“是真的,我亲眼看到的,烈焰同志,是为了让我们这些人有机会逃命,打光了子弹,最后,用身体替我们挡住了日本鬼子的子弹......”
刘玉蓝说着说着,又哭了起来,她始终无法忘记最后的场面。那些人啊,那些鲜活的人啊,转眼间就都被日本鬼子给残忍地杀害了,怎么不让人心痛啊!
蔡曼丽失神了好一会儿,泪流满面,嘴里念叨着:“烈焰,是多好的同志啊,多好的人啊,咋就这么牺牲了呢!组织上找了她好久,原来,她被鬼子抓去了。”
她知道,以烈焰同志的能力,如果自己逃走,是完全有可能突围活命的。
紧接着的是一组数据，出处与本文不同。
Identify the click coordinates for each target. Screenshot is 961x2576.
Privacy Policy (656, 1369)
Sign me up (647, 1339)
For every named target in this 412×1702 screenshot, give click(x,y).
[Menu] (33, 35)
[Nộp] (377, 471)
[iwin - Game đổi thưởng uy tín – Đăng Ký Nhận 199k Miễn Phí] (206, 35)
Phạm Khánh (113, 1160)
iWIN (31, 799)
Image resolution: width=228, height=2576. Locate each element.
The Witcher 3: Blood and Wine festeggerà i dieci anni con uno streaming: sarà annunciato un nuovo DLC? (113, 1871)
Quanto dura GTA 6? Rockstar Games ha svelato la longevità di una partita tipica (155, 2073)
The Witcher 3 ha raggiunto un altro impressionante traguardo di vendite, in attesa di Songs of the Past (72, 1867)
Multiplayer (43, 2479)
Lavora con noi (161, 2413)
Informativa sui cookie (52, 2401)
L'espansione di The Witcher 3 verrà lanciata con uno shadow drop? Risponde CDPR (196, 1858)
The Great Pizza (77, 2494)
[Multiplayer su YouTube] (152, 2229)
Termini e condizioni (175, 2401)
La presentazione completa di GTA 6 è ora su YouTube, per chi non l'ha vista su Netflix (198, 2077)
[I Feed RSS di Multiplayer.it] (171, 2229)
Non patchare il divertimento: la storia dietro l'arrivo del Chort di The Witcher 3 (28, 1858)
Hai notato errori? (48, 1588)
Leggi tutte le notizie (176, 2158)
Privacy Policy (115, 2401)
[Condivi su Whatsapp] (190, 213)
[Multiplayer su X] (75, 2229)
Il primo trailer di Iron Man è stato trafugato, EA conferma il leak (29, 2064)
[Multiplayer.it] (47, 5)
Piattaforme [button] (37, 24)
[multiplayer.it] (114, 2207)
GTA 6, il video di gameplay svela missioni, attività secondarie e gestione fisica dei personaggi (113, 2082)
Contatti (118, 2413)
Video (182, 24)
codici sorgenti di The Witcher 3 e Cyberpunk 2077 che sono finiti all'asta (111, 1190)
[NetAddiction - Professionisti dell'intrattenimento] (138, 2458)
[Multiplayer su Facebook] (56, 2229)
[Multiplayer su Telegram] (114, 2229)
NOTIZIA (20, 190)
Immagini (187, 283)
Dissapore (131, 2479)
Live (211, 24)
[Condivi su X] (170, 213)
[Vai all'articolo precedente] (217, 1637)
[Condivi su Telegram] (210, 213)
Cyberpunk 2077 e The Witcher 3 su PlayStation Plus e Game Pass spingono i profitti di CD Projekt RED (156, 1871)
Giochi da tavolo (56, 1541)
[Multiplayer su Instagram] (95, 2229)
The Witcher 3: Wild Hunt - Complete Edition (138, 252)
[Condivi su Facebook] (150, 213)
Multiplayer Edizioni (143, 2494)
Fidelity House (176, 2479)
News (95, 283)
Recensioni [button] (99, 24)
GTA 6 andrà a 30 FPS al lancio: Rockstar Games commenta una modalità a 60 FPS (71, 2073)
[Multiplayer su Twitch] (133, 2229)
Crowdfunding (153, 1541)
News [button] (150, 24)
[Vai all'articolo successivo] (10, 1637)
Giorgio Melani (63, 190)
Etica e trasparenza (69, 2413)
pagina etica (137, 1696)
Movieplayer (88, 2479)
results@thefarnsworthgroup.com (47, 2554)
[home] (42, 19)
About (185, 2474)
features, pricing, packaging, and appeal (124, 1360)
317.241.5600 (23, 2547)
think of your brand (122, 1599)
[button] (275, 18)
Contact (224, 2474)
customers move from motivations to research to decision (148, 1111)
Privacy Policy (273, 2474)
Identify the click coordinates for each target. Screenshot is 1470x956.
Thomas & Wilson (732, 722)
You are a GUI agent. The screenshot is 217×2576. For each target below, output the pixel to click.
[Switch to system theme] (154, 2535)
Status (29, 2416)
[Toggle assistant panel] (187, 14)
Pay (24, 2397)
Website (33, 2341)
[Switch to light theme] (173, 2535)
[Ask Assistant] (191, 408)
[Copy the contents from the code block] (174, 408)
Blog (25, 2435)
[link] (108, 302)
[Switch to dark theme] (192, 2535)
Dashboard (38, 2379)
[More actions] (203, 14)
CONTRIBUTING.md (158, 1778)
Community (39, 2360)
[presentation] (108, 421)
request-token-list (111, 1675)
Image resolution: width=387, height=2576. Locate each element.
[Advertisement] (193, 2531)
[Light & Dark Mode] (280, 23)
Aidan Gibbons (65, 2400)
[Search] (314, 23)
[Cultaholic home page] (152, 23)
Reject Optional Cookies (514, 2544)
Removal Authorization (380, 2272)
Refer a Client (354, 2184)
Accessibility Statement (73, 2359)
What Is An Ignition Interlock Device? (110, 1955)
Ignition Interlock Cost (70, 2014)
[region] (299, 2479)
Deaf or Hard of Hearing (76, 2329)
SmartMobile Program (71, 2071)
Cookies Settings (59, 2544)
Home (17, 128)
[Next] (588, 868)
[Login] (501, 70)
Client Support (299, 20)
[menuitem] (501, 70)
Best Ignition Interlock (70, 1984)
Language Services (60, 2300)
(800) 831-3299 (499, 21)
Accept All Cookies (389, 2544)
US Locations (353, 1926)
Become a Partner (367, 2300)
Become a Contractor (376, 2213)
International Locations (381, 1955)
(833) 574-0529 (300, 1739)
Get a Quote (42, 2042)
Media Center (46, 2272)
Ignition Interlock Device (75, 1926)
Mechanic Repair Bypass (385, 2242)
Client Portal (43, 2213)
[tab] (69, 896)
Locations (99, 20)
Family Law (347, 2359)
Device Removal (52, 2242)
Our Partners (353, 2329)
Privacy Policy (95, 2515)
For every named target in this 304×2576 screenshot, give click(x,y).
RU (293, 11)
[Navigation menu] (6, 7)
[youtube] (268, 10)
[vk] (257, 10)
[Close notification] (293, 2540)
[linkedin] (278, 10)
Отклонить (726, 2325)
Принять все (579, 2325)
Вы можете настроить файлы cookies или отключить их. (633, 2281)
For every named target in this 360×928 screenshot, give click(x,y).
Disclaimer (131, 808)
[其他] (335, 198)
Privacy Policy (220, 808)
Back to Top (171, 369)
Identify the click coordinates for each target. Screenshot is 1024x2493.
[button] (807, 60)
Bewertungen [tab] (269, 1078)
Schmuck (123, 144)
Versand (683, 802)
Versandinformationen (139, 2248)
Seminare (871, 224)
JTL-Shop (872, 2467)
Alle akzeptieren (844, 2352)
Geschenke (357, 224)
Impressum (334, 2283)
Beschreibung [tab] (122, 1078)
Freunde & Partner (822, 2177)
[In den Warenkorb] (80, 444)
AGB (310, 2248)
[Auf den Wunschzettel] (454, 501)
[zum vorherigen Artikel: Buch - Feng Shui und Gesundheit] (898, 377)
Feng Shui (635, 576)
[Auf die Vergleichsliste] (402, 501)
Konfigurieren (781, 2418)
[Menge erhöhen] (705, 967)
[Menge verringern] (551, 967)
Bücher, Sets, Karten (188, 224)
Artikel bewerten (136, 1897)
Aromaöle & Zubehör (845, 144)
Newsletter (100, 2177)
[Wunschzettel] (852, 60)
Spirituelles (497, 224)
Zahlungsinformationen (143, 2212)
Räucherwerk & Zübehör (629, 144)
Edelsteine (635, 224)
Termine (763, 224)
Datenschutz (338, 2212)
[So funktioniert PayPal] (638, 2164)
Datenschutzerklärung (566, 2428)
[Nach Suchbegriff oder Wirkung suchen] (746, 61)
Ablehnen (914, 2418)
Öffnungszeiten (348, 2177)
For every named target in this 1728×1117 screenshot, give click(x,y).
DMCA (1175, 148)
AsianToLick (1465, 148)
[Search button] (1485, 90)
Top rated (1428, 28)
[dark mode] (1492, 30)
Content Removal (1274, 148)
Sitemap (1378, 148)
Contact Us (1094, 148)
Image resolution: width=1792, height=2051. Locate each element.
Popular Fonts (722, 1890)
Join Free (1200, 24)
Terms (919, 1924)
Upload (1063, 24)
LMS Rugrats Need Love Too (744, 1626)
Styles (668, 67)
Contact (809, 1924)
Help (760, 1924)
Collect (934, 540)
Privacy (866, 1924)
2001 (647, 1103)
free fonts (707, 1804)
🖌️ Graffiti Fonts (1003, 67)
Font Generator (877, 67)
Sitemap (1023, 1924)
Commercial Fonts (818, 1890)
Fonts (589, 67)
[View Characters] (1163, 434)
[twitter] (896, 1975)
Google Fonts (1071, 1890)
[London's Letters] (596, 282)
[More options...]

但是为了其他人,她义无反顾的选择英勇就义。
蔡曼丽霍然起身,罕见的爆起了粗口:“小鬼子,艹、你祖宗十八代祖宗!此仇不报,我蔡曼丽誓不为人!”
陈秀秀和蔡曼丽接触了这么长时间,还是第一次看到她失态,情绪失控,双眼通红,银牙紧咬。
完全失去了平时运筹帷幄的大将风度,看来,她和那个烈焰同志,应该有着极其深厚的感情。
陈秀秀不便多问,组织上的事儿,最大的忌讳,就是不能多打听。
闹革命、打鬼子,可不像是农村妇女拉家常,东家长,西家短,大河里的蛤蟆三只眼,嘴上没有把门的,什么都说,什么都问,乱打听,那是要出人命的。
很多机密消息都事关重大,很有可能因为一句话,就破坏一次行动,一个计划。
那可是要死好多好多人的啊 !
刘玉蓝也恨恨地道:“我也要替烈焰同志报仇!可以说,我这条命都是她给的!你说吧,怎么干,我刘玉蓝绝无二话、绝不含糊!”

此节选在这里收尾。